2/5 Hands versus 10/25 player Quote
04-29-2024 , 12:27 PM
It seems like you got this idea about a 10/25 player and that made you play badly. You don't know if she is a winning 10/25 player. Also, not all 10/25 regs are better than all 2/5 regs. It is a different style of game at 10/25 and more variance.
2/5 Hands versus 10/25 player Quote
04-29-2024 , 05:53 PM
Adding to the recent comments, these hand histories remind me of something I heard a poker coach say, about people who move up in stakes thinking they need to change their game up by getting more aggressive or otherwise doing something fancy.

I think the same could be true when it comes to playing at our usual stakes against opponents we know are typically playing higher. So V comes down from 10/25, and we think, "oooh, she's a 10/25 player, I can't let her bully me, I gotta show her I won't be pushed around."

Meanwhile, being too aggro in spots like these is just torching money. OP did get lucky in both these hands.

Looking at V's play...

H1 - assuming she had some sort of draw or was raising for value and protection with TP, her fold to hero's $1k jam into a $370 pot seems pretty standard.

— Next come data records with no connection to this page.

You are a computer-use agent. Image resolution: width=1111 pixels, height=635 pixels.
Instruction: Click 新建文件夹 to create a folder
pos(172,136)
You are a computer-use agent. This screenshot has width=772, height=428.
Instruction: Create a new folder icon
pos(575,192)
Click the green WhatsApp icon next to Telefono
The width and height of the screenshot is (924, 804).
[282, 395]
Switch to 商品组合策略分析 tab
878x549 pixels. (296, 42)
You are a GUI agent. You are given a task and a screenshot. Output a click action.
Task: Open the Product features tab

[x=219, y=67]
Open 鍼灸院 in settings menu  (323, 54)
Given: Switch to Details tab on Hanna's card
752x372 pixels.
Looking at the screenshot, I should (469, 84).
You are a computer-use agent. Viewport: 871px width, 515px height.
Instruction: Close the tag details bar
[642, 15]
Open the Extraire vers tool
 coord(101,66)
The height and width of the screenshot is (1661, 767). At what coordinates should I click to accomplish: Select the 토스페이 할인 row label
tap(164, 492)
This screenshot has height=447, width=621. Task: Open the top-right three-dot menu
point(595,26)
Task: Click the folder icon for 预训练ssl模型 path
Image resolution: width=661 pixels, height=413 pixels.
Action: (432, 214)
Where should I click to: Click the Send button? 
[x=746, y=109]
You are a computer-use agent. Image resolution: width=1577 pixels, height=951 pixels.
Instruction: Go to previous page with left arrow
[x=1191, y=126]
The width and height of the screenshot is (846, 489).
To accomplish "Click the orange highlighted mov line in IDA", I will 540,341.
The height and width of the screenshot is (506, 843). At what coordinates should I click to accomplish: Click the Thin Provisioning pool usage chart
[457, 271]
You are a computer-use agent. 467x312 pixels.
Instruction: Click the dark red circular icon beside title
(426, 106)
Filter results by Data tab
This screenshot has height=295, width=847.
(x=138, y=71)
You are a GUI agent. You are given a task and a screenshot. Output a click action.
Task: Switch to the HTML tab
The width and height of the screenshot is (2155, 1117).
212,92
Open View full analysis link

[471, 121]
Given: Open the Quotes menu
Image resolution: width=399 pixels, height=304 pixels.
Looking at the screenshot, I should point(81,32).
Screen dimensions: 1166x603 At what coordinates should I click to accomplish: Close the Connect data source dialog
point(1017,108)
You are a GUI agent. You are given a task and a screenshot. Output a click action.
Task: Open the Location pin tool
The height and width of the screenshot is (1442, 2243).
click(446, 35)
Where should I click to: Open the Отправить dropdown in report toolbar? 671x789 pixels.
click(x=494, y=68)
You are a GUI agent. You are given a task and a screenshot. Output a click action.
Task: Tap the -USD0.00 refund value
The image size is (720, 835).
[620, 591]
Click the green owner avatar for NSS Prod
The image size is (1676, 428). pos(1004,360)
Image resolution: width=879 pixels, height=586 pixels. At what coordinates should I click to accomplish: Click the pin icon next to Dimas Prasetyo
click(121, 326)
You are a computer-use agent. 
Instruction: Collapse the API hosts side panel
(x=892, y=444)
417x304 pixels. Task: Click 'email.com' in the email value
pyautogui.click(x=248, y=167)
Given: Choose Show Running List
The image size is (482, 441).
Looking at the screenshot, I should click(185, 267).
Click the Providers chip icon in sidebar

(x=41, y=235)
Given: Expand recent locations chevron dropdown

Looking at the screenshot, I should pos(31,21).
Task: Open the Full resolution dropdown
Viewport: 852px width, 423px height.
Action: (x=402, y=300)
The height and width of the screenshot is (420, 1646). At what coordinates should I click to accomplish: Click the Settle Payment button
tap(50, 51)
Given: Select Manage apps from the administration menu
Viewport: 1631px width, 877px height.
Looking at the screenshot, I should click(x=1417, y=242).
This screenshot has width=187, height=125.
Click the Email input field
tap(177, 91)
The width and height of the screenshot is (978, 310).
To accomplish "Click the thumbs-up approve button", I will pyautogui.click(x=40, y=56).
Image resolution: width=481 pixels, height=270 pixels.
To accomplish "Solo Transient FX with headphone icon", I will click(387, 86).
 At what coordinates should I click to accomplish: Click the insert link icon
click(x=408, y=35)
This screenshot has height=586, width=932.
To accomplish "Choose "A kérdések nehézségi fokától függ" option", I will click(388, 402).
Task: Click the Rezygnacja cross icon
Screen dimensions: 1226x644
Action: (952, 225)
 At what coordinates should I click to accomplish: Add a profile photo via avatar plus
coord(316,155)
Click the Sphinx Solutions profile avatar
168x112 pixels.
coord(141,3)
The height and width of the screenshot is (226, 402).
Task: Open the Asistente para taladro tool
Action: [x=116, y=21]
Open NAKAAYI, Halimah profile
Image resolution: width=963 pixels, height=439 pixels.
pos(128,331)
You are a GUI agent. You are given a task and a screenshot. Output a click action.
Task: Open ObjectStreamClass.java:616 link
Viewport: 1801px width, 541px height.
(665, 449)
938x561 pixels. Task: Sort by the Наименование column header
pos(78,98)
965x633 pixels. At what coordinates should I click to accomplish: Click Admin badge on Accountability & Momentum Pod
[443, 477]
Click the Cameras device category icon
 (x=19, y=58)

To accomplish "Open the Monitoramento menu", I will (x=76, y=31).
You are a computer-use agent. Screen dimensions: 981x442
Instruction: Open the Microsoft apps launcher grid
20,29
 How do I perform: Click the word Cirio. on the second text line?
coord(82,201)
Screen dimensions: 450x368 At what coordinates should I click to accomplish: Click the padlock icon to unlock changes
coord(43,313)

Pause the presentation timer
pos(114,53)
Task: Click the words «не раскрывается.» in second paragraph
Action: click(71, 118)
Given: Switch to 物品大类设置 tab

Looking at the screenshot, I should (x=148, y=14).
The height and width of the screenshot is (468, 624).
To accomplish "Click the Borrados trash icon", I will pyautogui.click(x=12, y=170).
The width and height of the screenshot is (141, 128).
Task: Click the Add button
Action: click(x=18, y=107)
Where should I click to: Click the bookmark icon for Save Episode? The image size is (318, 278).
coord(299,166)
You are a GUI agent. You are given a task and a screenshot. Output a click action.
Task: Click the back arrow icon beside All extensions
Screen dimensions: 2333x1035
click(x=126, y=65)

Nothing to criticize in her play there, unless she was raising with air.

H2 - assuming she called the jam with a 15-out combo draw, her call isn't terrible when she's getting 2:1 pot odds, if she thinks hero has any bluffs in his jamming range, especially if some of his bluffs are worse draws, with worse showdown value when they miss.

Her comment about wishing she checked back turn and jammed river somewhat reinforces the suspicion she had a good draw that could have repped thick value with whatever the river card was.
2/5 Hands versus 10/25 player Quote
04-30-2024 , 04:59 PM
H1 - Should be a 3 bet. KJs is a decent hand, you're in position.

H2 - C bet should be bigger. 10/25 player is more prone to bluff at 2/5 usually. The money means less. The trill is less.